Neubewertung der Gentechnik
Aber ist CRISPR/Cas nicht gefährlich? Veränderungen des genetischen Materials, Mutationen, passieren in der Natur ständig: Die Pflanzen eines einzigen Getreidefeldes unterscheiden sich jeweils durch hundert oder mehr natürliche Mutationen. Wenn wir die DNA mit CRISPR/Cas schneiden, führt die Reparatur des Schnitts zu einer weiteren Veränderung der genetischen Information. Diese unterscheidet sich aber durch nichts von den natürlichen Mutationen.
Es ist also im Nachhinein gar nicht möglich – weder anhand der Anzahl noch anhand der Art der Mutationen –, eine geneditierte Pflanze von einer natürlichen Pflanze zu unterscheiden. Selbstverständlich muss man aber solche Pflanzen, wie dies auch bei klassisch gezüchteten Sorten passiert, auf Unbedenklichkeit für den Verbraucher prüfen, bevor man sie in der Landwirtschaft nutzt. Jedoch gibt es keine Hinweise, dass von diesen Pflanzen auf irgendeine Art und Weise eine spezielle Gefährdung ausgehen könnte.
Es ist im Nachhinein gar nicht möglich, eine geneditierte von einer natürlichen Pflanze zu unterscheiden.
In vielen Ländern werden daher geneditierte Pflanzen inzwischen wie konventionelle Züchtungen klassifiziert und angebaut. In der EU sind geneditierte Pflanzen mit transgenen Pflanzen gleichgesetzt, was de facto einem Anbauverbot in Europa gleichkommt, da der Anbau unter diesen Bedingungen immense Kosten verursachen würde.
Keine Frage: Bei der Anwendung von CRISPR/Cas in der Pflanzenzüchtung überwiegen die Chancen massiv gegenüber den Risiken. Wir müssen uns jetzt den Herausforderungen der Zukunft stellen: Wir wollen den Pestizidverbrauch massiv reduzieren, wir brauchen schnell Kulturpflanzen, die besser mit Hitze und Versalzung umgehen können, um massive Ernteeinbrüche durch die nicht mehr aufzuhaltende Erderwärmung zu vermeiden.
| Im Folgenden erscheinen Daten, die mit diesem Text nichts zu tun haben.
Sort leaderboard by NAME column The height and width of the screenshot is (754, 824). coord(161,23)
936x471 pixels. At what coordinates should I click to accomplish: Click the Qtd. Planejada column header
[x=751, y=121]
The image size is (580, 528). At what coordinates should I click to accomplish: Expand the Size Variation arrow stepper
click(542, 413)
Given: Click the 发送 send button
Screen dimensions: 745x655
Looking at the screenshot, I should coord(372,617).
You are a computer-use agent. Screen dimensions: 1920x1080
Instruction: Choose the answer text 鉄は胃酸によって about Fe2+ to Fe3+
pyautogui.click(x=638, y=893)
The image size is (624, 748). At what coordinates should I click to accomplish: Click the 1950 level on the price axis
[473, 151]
Dazu sollte CRISPR/Cas zukünftig auch in Europa einen wichtigen Beitrag leisten können.
Conclusio
CRISPR/Cas ist eine Genschere, die zuerst an Bakterien entdeckt wurde. Sie ist Teil der Immunabwehr vieler Bakterien. Die Entdeckung dieser „Schere“ war ein Zufallsfund, der aber die Pflanzenforschung und die Landwirtschaft revolutionieren wird. Zum ersten Mal ist es möglich, Gene gezielt zu verändern. Dies beschleunigt die gentechnische Manipulation von Pflanzen und macht sie günstiger. In der Landwirtschaft könnte Crispr/Cas eingesetzt werden, um Nutzpflanzen rasch besser an Dürre, Hitze und Versalzung anzupassen, aber auch um Lebensmittel mit neuen Eigenschaften auszustatten. Die Mutationen durch CRISPR/Cas sind nicht von natürlichen Mutationen zu unterscheiden. Die Europäische Union sollte Zulassungsverfahren und Anbauverbote überdenken: Der Klimawandel wird sonst zu Ertragsverlusten führen.